--- Aim of the exercise ---
Please answer from the Schopenhauer passage below: what does the denial of will essentially mean?

--- Passage ---

/---

The other way Schopenhauer seeks to make clear what he means by denial of will to live is by contrasting it with the impulse of suicide. This, he says, ' is so far from being a denial of will to live, that it is a phenomenon due to strong affirmation of will.' The denial of will essentially means 'the shunning not of the sufferings but of the pleasures of life.' The self-murderer really wills to live; he wills the unimpeded existence and affirmation of the body.' Only external circumstances do not allow of his gaining his end. Hence his misery and his flight from an existence which has become insupportable. Besides, the suicide is taking thought for the individual only, whereas complete denial of will involves a consideration of the species also.

\---

--- Available data ---
/---

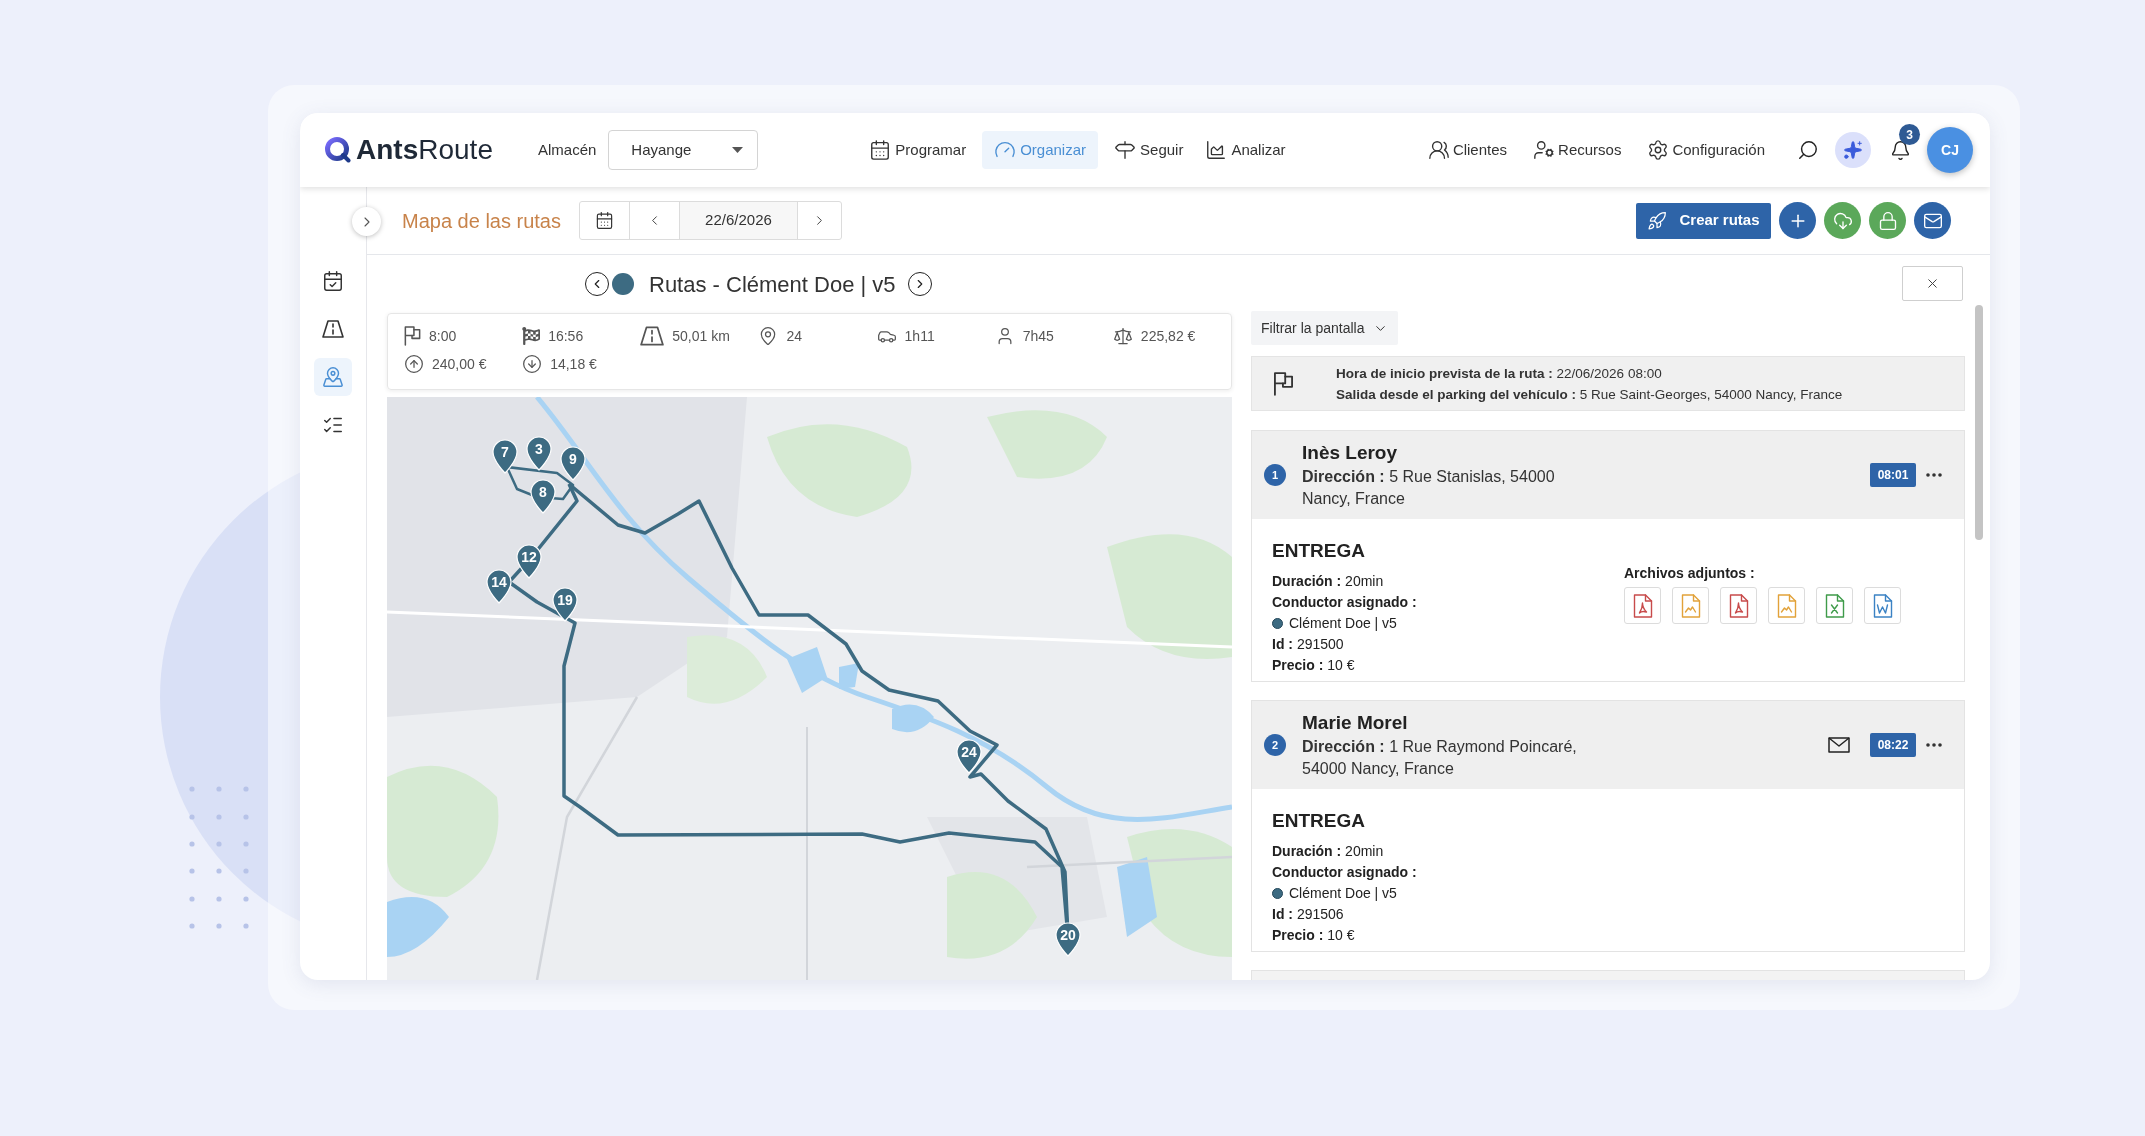 The image size is (2145, 1136). I want to click on stat-value: 16:56, so click(566, 336).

\---

--- Written reply ---
It means the shunning not of the sufferings but of the pleasures of life.